■ EXERCISE REQUIREMENTS: For the entries below, say how many lines include the word "computer" and add nothing else.

((

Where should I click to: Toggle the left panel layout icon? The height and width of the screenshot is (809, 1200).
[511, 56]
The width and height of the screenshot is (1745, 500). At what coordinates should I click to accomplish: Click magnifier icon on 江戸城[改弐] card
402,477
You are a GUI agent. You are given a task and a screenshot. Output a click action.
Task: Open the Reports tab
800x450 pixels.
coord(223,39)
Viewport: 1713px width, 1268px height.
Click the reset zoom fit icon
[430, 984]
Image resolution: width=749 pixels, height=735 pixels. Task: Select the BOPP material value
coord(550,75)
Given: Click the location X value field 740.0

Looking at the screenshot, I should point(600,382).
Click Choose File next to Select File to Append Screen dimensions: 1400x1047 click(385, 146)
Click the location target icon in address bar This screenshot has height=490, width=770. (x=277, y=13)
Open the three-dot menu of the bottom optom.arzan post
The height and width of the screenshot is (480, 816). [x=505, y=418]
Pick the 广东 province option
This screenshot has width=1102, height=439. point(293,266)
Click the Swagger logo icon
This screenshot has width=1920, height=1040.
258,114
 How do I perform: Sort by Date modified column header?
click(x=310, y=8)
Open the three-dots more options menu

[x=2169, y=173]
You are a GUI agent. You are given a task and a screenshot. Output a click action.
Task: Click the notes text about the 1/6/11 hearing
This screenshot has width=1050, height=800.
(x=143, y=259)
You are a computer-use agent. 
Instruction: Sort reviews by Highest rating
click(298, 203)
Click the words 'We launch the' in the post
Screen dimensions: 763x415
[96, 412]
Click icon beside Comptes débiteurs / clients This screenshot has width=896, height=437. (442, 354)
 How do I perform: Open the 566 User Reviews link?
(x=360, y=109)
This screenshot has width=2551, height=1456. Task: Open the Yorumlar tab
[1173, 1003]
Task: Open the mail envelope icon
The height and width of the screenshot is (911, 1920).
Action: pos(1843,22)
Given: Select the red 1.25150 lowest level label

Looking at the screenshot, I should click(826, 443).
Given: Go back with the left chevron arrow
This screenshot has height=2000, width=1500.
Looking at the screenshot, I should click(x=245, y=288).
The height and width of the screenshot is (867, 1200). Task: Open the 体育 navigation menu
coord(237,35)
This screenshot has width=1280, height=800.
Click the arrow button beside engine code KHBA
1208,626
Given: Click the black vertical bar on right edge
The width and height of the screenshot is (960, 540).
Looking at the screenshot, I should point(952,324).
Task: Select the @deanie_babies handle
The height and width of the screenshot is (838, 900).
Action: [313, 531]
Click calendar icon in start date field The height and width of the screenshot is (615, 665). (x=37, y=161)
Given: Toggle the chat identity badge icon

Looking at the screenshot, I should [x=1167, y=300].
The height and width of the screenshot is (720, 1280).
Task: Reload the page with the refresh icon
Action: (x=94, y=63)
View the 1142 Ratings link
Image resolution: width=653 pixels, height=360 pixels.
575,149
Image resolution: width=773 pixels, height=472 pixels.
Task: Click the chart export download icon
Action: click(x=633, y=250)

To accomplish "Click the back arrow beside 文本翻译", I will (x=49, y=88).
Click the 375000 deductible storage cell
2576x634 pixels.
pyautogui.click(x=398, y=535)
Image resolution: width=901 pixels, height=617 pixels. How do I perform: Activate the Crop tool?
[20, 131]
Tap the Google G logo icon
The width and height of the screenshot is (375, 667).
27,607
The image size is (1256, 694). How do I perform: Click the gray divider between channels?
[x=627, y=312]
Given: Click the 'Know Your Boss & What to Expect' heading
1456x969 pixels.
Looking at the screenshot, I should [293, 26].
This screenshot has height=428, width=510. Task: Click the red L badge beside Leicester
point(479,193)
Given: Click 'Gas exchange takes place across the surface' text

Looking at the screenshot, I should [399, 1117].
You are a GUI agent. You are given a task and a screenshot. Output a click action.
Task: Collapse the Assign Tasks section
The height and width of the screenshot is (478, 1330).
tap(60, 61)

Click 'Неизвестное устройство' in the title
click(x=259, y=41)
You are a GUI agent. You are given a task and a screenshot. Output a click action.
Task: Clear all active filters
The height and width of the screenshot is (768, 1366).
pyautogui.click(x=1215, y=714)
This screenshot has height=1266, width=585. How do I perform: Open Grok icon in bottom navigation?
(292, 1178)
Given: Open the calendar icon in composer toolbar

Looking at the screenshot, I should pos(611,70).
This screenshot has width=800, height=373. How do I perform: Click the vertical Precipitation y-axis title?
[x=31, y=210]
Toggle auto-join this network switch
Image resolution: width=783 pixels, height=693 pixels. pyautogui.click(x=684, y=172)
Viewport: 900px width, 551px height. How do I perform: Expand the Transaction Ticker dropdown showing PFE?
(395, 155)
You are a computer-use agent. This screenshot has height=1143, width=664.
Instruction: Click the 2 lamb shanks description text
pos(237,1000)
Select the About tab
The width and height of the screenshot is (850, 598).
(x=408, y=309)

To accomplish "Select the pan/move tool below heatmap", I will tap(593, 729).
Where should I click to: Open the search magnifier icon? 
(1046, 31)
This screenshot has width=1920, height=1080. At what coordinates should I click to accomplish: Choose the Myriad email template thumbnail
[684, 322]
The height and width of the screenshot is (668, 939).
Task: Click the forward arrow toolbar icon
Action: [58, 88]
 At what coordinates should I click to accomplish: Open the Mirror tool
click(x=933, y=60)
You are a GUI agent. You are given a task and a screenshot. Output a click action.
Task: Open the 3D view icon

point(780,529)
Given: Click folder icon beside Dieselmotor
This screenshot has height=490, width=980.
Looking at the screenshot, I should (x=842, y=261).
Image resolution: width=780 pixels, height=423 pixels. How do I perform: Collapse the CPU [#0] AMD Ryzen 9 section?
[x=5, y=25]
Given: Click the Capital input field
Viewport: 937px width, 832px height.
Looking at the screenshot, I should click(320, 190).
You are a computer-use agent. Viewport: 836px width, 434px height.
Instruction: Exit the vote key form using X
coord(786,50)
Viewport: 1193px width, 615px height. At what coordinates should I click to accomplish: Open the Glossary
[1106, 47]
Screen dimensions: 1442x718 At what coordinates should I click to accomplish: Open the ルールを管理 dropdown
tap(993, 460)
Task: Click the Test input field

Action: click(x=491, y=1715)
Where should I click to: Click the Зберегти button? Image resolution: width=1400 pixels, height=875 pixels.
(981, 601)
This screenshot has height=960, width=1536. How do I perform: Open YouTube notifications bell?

))

■ ANSWER: 3